Decision tree for spatial analytics
When examining approaches to spatial analytics, you first need to understand the use case to be able to choose the right tool for the job. Let's start with one of the common subjects of geospatial analysis - mobility. Mobility data is often categorized as either human or vehicle; it is used across a wide range of domains, including retail, transportation, insurance, public policy, and more. Mobility data is usually massive, with records containing latitude, longitude, timestamp, and device-id fields, all captured at a high frequency. In the case of retail site selection, you would use mobility data to consider foot or vehicle traffic patterns at different times of day to help determine candidate locations. Further, you might incorporate geographic constraints like only looking at mobility within a neighborhood boundary, city block, or even geofence parking lots or building footprints to detect and understand various movement activity.
Autonomous vehicle use cases involve analyzing dense sensor data from GPS, HiDEF video from cameras, LiDAR, and RADAR to achieve location tracking and contextualized vehicle positioning to meet very high safety thresholds required by automotive AI applications [road safety framework, long-haul trucking, EAVs]. Similar applications for real-time sensor data arise in rail and maritime shipping. Dense sensor data is used in precision agriculture, such as applying industrial AI for site specific crop management to increase yields while navigating equipment offroad. Across these and many other use cases, multidisciplinary approaches blend vector, raster, geospatial science, and weather data formats, allowing businesses and institutions to monitor, forecast, and respond to various routine or anomalous weather, geological, and climate conditions such as greenhouse gas levels, fog, rain, ice, snow, wind, sea swell, flooding, and earthquakes.
To be effective with geospatial data analytics, you first want to understand the most important data processing factors. Does it matter how you aggregate the data? Do you need to combine multiple datasets? Does one of your datasets include geometries? Is your data simple or complex? How precise does your analysis need to be? Are you looking to standardize spatial data into global grid index values that can be used within SQL queries? The principal factors are Data Types, Scalability, and Accuracy, and your requirements of these factors should determine your spatial analytics approach.
We have directly implemented Discrete Spatial Analysis geospatial functions within the Databricks Lakehouse platform, enabling the most scalable solutions for vector data like the mobility examples previously mentioned. Working exclusively with H3 comes with some trade-offs. Precision is dependent on your index resolution, and the conversion of polygons to index space (e.g. using h3_polyfillash3) can produce non-indexed gaps along geometry boundaries. These gaps determine the accuracy of a spatial join. That is why we classify Discrete Spatial Analytics with H3 as highly scalable and for approximated analysis.

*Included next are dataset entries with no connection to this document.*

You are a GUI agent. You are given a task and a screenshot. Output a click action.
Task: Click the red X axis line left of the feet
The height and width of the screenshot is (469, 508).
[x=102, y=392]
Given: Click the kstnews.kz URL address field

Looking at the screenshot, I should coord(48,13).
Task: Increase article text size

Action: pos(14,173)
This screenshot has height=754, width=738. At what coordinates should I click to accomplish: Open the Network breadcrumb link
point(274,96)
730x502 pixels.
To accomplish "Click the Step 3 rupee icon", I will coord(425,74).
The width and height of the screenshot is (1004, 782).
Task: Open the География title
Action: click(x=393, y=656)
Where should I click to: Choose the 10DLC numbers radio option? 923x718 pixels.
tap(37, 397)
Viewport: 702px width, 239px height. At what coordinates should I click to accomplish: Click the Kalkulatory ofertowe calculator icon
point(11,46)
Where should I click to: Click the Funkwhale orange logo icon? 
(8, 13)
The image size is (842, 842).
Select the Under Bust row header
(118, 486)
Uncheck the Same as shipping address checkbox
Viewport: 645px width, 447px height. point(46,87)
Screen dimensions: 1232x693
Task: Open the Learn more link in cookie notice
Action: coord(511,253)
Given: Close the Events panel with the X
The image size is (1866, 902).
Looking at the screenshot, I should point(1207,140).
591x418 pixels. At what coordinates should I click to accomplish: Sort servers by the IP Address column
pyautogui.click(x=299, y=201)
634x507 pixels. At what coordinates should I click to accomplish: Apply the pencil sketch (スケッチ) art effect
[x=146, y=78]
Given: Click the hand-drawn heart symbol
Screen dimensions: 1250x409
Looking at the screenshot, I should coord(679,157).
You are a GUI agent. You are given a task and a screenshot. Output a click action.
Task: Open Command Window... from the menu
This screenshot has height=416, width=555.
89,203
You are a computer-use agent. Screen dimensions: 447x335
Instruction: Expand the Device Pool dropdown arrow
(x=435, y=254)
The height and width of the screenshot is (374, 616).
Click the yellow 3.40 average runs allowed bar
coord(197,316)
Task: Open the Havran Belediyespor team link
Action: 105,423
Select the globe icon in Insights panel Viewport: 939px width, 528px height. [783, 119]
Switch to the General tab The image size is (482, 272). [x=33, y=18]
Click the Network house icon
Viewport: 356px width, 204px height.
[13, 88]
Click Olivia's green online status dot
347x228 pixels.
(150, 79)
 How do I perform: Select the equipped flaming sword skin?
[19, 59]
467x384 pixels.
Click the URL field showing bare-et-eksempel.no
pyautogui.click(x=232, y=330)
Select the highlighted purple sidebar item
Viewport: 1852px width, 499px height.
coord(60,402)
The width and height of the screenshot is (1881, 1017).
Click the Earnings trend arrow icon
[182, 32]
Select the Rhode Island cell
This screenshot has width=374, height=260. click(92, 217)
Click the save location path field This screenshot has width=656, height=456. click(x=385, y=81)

In the Databricks Lakehouse, there are several Spark-based libraries that can be installed or imported to enable Vector Spatial Analytics. Additionally, there are numerous language-specific single node libraries that can be used in parallelized execution, such as through UDFs like applyInPandas for python. Geometry-centric approaches provide high-precision spatial operations with the primary trade-off being performance, if unmitigated, which degrades with higher volumes of data and more complex input geometries. In this blog, we compare the presence or absence of H3 global grid indexing to mitigate Geometry-centric performance.
Many spatial libraries offer one form of local indexing or another, such as Apache Sedona's support for Quad-Tree and R-Tree indexing, which populate hierarchical trees using bounding boxes of geometries. Esri's GeoAnalytics Engine is another example of optimized Geometry-Centric processing that uses local indexing to achieve performant spatial processing on DBR clusters. A downside of local indexing can be that trees need to be balanced or rebuilt as data changes, and can involve nested searching which might hit scaling limits. This is where H3 thrives, as H3 cell IDs only need to be calculated one time at a given resolution for geometries and are well suited for parallelized execution. H3 cell IDs also can be compared either at a single resolution (e.g. 12) or hierarchically (e.g. on-the-fly with h3_toparent). A much added benefit is that the cell IDs themselves become field data (columns) usable in standard SQL functions or as a filter for Geometric-centric operations. Also, H3 computed columns stored within Delta Lake tables can be optimized using ZORDER which can improve query times substantially. When we use terms non-indexed or unoptimized, it is not to imply that localized indexes are unoptimized, but rather as short-hand to specifically reference the performance loss due to the absence of H3 global grid indexing within our tests.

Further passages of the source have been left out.